[Records from a collection]
══════════════════════════════

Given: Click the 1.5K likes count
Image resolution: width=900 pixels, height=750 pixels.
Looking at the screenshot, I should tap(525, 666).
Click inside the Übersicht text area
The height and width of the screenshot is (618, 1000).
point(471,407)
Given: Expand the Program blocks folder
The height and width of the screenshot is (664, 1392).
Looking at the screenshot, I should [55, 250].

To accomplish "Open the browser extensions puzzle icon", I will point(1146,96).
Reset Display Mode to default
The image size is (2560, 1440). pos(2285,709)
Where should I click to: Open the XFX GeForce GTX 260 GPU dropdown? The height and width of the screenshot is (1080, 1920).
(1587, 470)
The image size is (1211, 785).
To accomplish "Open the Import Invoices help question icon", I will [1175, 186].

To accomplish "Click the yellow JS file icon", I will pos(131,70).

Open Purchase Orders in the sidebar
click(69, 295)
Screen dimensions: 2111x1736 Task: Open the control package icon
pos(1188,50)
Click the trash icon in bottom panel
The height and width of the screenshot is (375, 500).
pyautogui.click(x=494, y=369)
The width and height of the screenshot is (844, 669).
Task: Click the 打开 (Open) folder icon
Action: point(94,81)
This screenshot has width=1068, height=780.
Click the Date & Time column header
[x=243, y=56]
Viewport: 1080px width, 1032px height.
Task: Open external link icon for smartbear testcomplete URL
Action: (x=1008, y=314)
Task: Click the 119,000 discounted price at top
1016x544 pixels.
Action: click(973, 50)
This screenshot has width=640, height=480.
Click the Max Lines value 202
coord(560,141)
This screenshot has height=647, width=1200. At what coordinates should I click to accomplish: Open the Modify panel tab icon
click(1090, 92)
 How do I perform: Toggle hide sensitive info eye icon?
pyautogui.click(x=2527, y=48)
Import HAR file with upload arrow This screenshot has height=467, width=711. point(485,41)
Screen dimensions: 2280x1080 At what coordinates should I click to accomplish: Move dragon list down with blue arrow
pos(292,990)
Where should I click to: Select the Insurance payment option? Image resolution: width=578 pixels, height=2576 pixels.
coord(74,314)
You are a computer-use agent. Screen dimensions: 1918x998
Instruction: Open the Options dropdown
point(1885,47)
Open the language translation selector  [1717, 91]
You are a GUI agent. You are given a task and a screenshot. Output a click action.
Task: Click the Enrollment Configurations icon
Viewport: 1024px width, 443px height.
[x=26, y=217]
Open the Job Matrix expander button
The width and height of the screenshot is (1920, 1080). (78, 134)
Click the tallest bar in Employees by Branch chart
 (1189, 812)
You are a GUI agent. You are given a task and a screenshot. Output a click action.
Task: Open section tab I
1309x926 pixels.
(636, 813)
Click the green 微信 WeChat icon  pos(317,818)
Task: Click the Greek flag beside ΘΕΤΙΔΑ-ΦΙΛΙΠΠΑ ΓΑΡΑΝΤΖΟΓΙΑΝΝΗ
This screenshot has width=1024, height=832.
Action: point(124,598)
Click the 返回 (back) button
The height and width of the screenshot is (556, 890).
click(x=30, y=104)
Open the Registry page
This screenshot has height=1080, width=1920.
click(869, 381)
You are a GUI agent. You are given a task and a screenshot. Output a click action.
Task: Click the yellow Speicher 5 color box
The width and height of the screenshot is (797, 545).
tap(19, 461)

══════════════════════════════

Task description: Please output all of the items above, reproducing each line with no changes.

Worked solution:
Given: Click the 1.5K likes count
Image resolution: width=900 pixels, height=750 pixels.
Looking at the screenshot, I should tap(525, 666).
Click inside the Übersicht text area
The height and width of the screenshot is (618, 1000).
point(471,407)
Given: Expand the Program blocks folder
The height and width of the screenshot is (664, 1392).
Looking at the screenshot, I should [55, 250].

To accomplish "Open the browser extensions puzzle icon", I will point(1146,96).
Reset Display Mode to default
The image size is (2560, 1440). pos(2285,709)
Where should I click to: Open the XFX GeForce GTX 260 GPU dropdown? The height and width of the screenshot is (1080, 1920).
(1587, 470)
The image size is (1211, 785).
To accomplish "Open the Import Invoices help question icon", I will [1175, 186].

To accomplish "Click the yellow JS file icon", I will pos(131,70).

Open Purchase Orders in the sidebar
click(69, 295)
Screen dimensions: 2111x1736 Task: Open the control package icon
pos(1188,50)
Click the trash icon in bottom panel
The height and width of the screenshot is (375, 500).
pyautogui.click(x=494, y=369)
The width and height of the screenshot is (844, 669).
Task: Click the 打开 (Open) folder icon
Action: point(94,81)
This screenshot has width=1068, height=780.
Click the Date & Time column header
[x=243, y=56]
Viewport: 1080px width, 1032px height.
Task: Open external link icon for smartbear testcomplete URL
Action: (x=1008, y=314)
Task: Click the 119,000 discounted price at top
1016x544 pixels.
Action: click(973, 50)
This screenshot has width=640, height=480.
Click the Max Lines value 202
coord(560,141)
This screenshot has height=647, width=1200. At what coordinates should I click to accomplish: Open the Modify panel tab icon
click(1090, 92)
 How do I perform: Toggle hide sensitive info eye icon?
pyautogui.click(x=2527, y=48)
Import HAR file with upload arrow This screenshot has height=467, width=711. point(485,41)
Screen dimensions: 2280x1080 At what coordinates should I click to accomplish: Move dragon list down with blue arrow
pos(292,990)
Where should I click to: Select the Insurance payment option? Image resolution: width=578 pixels, height=2576 pixels.
coord(74,314)
You are a computer-use agent. Screen dimensions: 1918x998
Instruction: Open the Options dropdown
point(1885,47)
Open the language translation selector  [1717, 91]
You are a GUI agent. You are given a task and a screenshot. Output a click action.
Task: Click the Enrollment Configurations icon
Viewport: 1024px width, 443px height.
[x=26, y=217]
Open the Job Matrix expander button
The width and height of the screenshot is (1920, 1080). (78, 134)
Click the tallest bar in Employees by Branch chart
 (1189, 812)
You are a GUI agent. You are given a task and a screenshot. Output a click action.
Task: Open section tab I
1309x926 pixels.
(636, 813)
Click the green 微信 WeChat icon  pos(317,818)
Task: Click the Greek flag beside ΘΕΤΙΔΑ-ΦΙΛΙΠΠΑ ΓΑΡΑΝΤΖΟΓΙΑΝΝΗ
This screenshot has width=1024, height=832.
Action: point(124,598)
Click the 返回 (back) button
The height and width of the screenshot is (556, 890).
click(x=30, y=104)
Open the Registry page
This screenshot has height=1080, width=1920.
click(869, 381)
You are a GUI agent. You are given a task and a screenshot. Output a click action.
Task: Click the yellow Speicher 5 color box
The width and height of the screenshot is (797, 545).
tap(19, 461)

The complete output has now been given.